Her country was also out in front of other industrial
nations in efforts to reduce consumption of energy and resources,
Ms. Brundtland said; consequently, business leaders complain that
Norway's tax on carbon dioxide emissions makes their products
uncompetitively priced. "Changing consumption is far from easy. But
we should begin by recognizing that lowering consumption of natural
resources does not mean lowering the standard of living."
In addressing the need to expand the availability of family
planning services in developing countries, the Norwegian leader
denounced those seeking to block this effort on moral grounds:
"Morality becomes hypocrisy if it means accepting mothers suffering
or dying in connection with unwanted pregnancies and illegal
abortions, and unwanted children living in misery." Citing
successes in reducing fertility in Thailand, Indonesia and Italy,
she observed, "Traditional religious and cultural obstacles can be
overcome by economic and social development."
***
IN BRIEF
The 110-member Non-Aligned Movement will produce its
perspectives on ICPD issues at a special Ministerial Meeting on
Population of the Non-Aligned Countries, to take place in Denpasar,
Indonesia, from 9-13 November. Senior officials will meet on 9-10
November and ministers on 12-13 November.
The South Asian Association for Regional Cooperation (SAARC)
will hold a Ministerial Conference on Women and Family Health, in
Kathmandu from 21-23 November 1993. Special emphasis will be placed
on women's reproductive health, its relationships with family
planning and birth spacing, and the role and status of women. The
deliberations are expected to provide important input into ICPD
preparations.
-- -- --
Meeting in July for the first time, the Caribbean Working
Group on Population and Development--representing Guyana, Jamaica,
the Netherlands Antilles, Saint Lucia, Saint Vincent and the
Grenadines, and Trinidad and Tobago--called for full political
support for ICPD and its preparatory activities. The Working Group,
under the aegis of the Economic Commission for Latin America and
the Caribbean, produced a framework for a Caribbean Plan of Action
on Population and Development, identifying priority issues,
strategies and mechanisms for technical and financial cooperation.

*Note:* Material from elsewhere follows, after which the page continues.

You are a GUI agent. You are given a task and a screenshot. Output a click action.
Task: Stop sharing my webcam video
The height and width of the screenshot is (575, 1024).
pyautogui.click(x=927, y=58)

When the Working Group meets again in Curacao on 2-3 December, a
draft of the plan will be prepared for incorporation into the Latin
America and the Caribbean Regional Plan of Action. Members will
also work to place population and development on the agenda of the
1994 Caribbean Community Heads of Government Conference.
-- -- --
United Nations Secretary-General Boutros Boutros-Ghali, in
his 1993 annual report on the work of the Organization, takes note
of the preparations for ICPD, "a conference which will take up the
challenge of people-centred development." In reporting on the
activities of the United Nations Population Fund, the Secretary-
General notes that "an increasing number of countries are now
linking population issues to national development policies and
priorities."
-- -- --
To promote ICPD, a colourful brochure describing the aims
and organization of the Conference is available in Arabic, English,
French and Spanish. ICPD buttons have also been produced. Available
soon will be a media briefing kit containing short articles on the
ICPD mandate and process; population, the environment and
development; gender equality; reproductive health and family
planning; demographic challenges; implementation of Conference
recommendations; and a calendar of ICPD-related events. These
materials may be obtained from the ICPD Secretariat.
***
DRAFTING OF NATIONAL REPORTS YIELDS DIVIDENDS
One of the most significant ICPD preparatory activities is
the drafting by over 100 countries of national reports on
population. The information in these reports will be important both
for future policy formulation and programme implementation in each
country, and as contributions to the Conference. The process of
producing the reports has already produced dividends, for example,
by involving many sectors of government in discussions of
population and development issues.
The ICPD Secretariat is currently analysing the national
reports and will formulate a Synthesis Report highlighting their
principal themes and salient features. The Synthesis Report will
also discuss demographic and development trends in relation to
national policies, legislation, regulations, incentives and
programmes; examine the results of various approaches to similar
problems and constraints taken in different countries and contexts;
and indicate possible directions to be taken in the future.
A draft of the Synthesis Report will be prepared for the
third session of the ICPD Preparatory Committee (PrepCom III) and
the final version will be ready for the Conference itself.
Countries are encouraged to distribute copies of their national
reports to participants at both PrepCom III and the Conference. At
each event, an area will be made available for this purpose.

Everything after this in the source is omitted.